Hay conciertos para rato. Aunque las fiestas de María Pita tocan a su fin y la Orquesta Sinfónica de la Galicia ya tocó en María Pita, todavía se pueden escuchar recitales mientras se pasea por vías como la calle Real. Decenas de músicos invaden los meses de verano el centro de la ciudad, no para exhibir su talento como los chicos del coro de Víctor Pablo, sino para buscarse la vida. «Toco sólo para poder pagarme la seguridad social, la residencia», asegura Víctor Pablo. Así de rotunda es la declaración de este invidente boliviano que después de perder su trabajo en Santiago de Chile el año pasado, decidió venirse a Coruña, donde de momento «no me va muy bien», asegura. Todas las tardes la música mexicana de su acordeón suena en algún lugar de la calle, ya que confiesa que no siempre se coloca en el mismo sitio, sino «donde me siento orientado».
Los ritmos mexicanos se mezclan con los timbales de Juan, bautizado como El fenómeno de San Nicolás. Este salmantino vive desde hace seis años en la calle porque dice «es una experiencia». «En La Coruña no hay cultura de percusión, a la gente le molesto», reconoce. «En dos horas puedo ganar veinte euros, por eso algún día me puedo permitir el dormir en una pensión», añade.

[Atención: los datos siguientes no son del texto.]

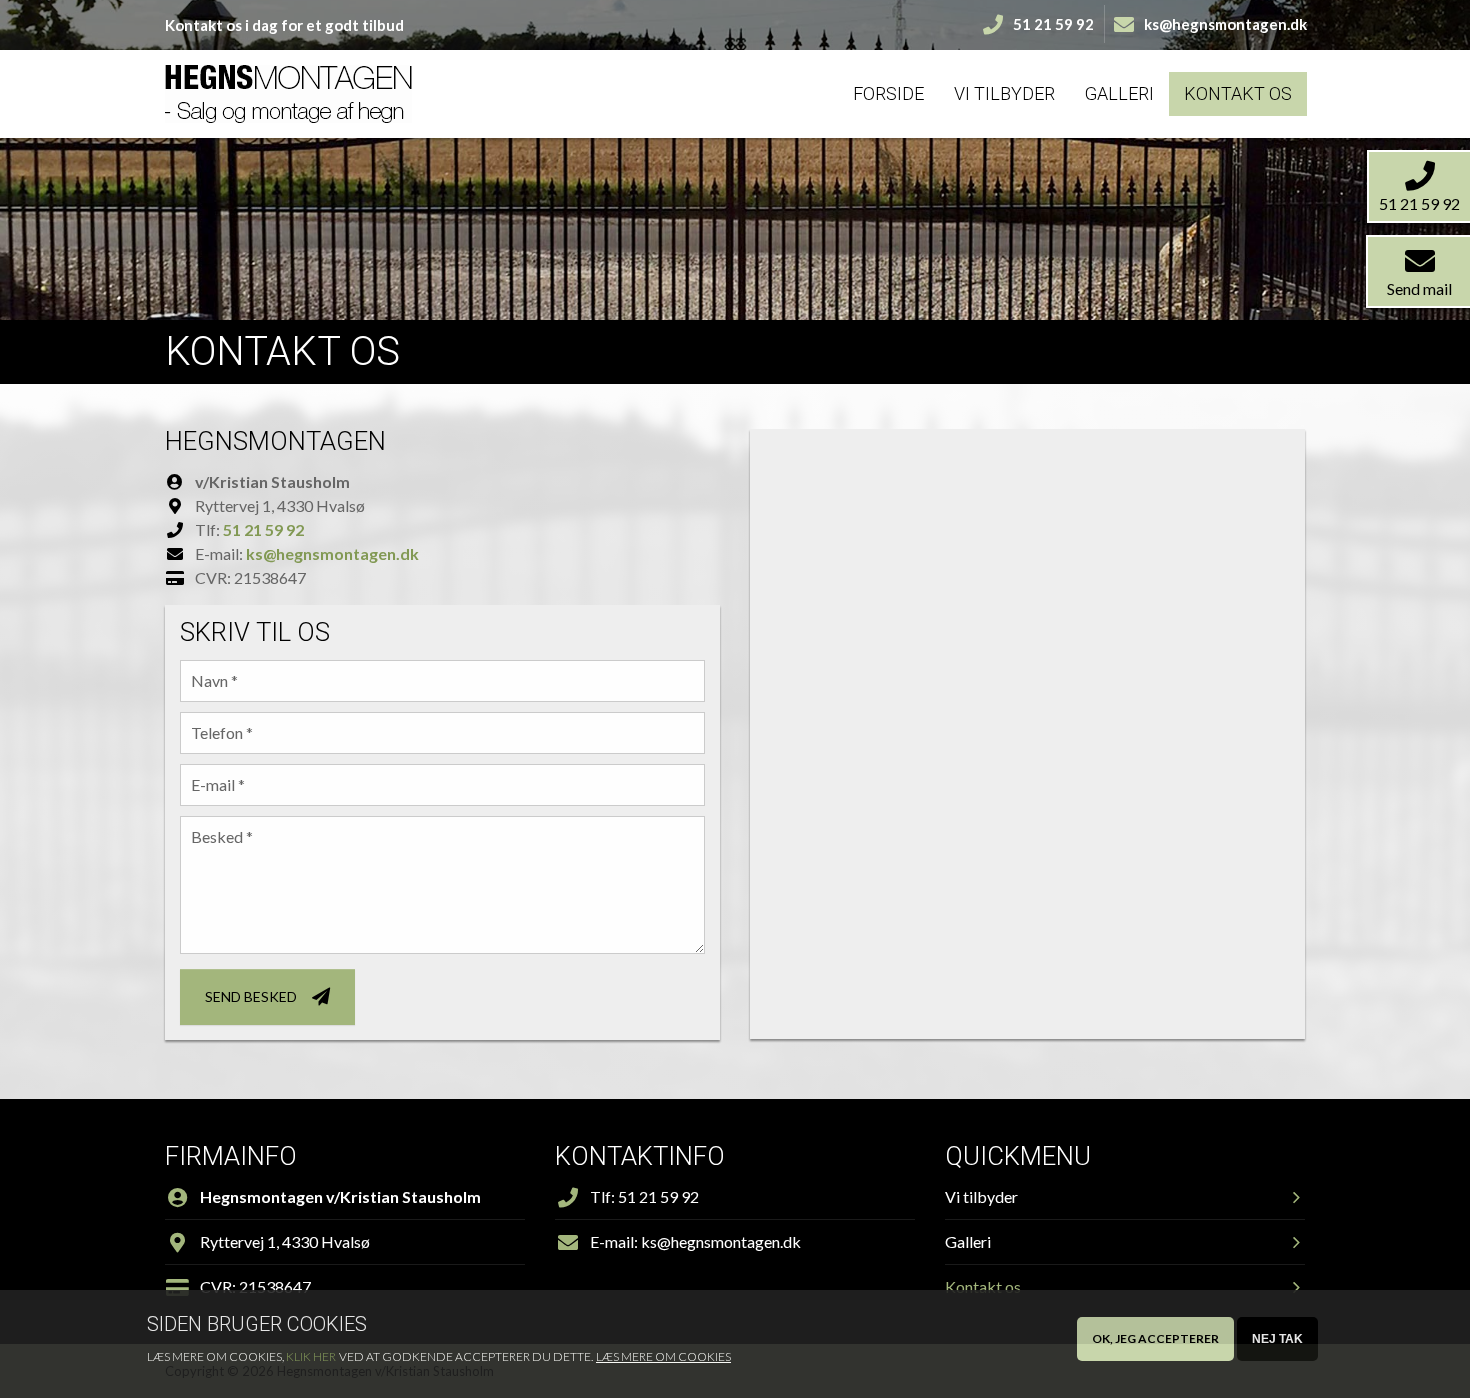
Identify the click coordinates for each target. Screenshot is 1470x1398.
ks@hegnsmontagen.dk (332, 553)
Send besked (251, 996)
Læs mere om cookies (663, 1356)
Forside (888, 93)
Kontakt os (1238, 93)
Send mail (1419, 288)
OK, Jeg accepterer (1155, 1338)
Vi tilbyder (1004, 93)
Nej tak (1277, 1339)
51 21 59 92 (263, 529)
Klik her (311, 1356)
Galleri (1119, 93)
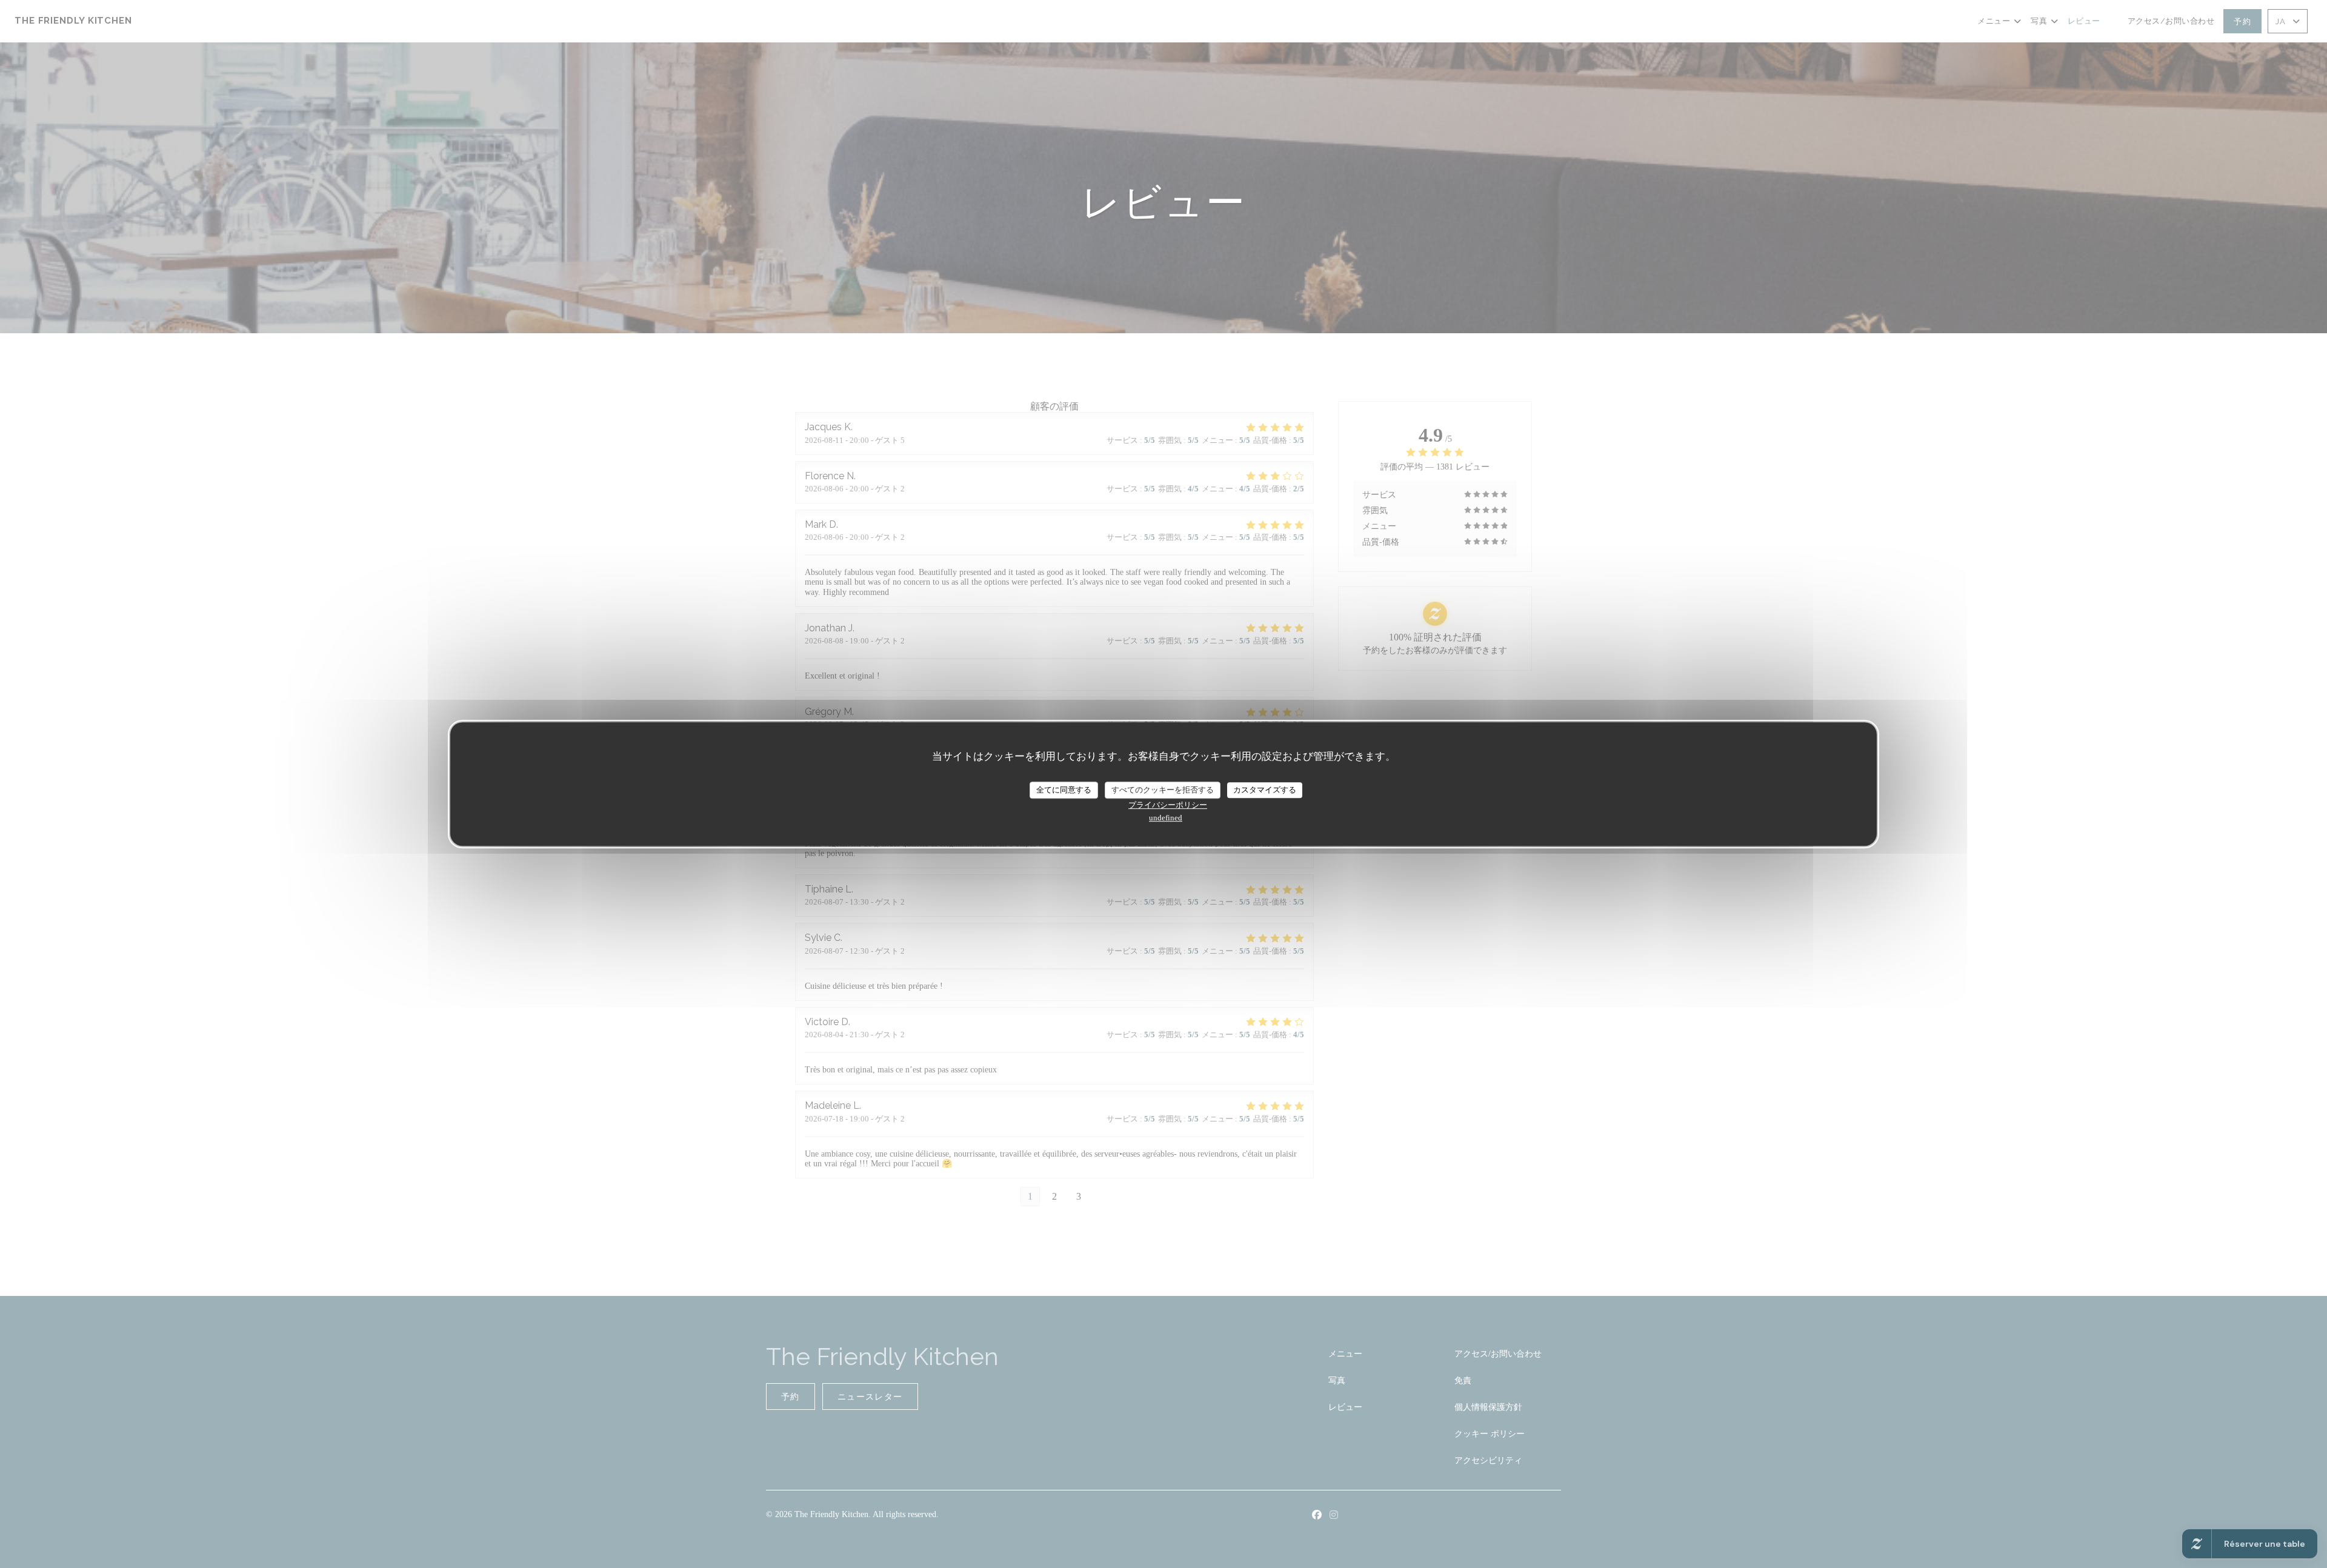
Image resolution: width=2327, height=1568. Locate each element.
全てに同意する (1063, 789)
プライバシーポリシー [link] (1167, 804)
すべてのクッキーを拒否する (1162, 789)
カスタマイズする (1264, 789)
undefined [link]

En frente de la iglesia de San Nicolás, Fernando, un coruñés de Monte Alto, colega de El fenómeno. «Al principio tocaba en la calle cuando estaba mal de pelas, pero con el tiempo empecé a trabajar menos y a tocar más», comenta. Versiona temas de Aute y Serrat por los bares de Coruña. «Empecé en el bar de los Ron, pero alguna vez toqué en el Faluya, Bathory o Área ?Crítica del Orzán».
Al llegar a la calle de la Franja los ritmos se vuelven eléctricos. Segundo Cruz, quién dice haber compartido escenario en alguna ocasión con María Jiménez, se mueve entre el jazz y el blues con su guitarra eléctrica. Y es que los alrededores de la calle Real pueden ser la plataforma para dar el salto al estrellato porque este coruñés admite «que vendí seis mil copias del último de mis cuatro discos, que se titula Street Alone». Este coruñés empezó a tocar la guitarra con apenas diez años, tan sólo seis después comenzó sus estudios de solfeo. «Millonario no me voy a hacer pero vivo», dice Segundo.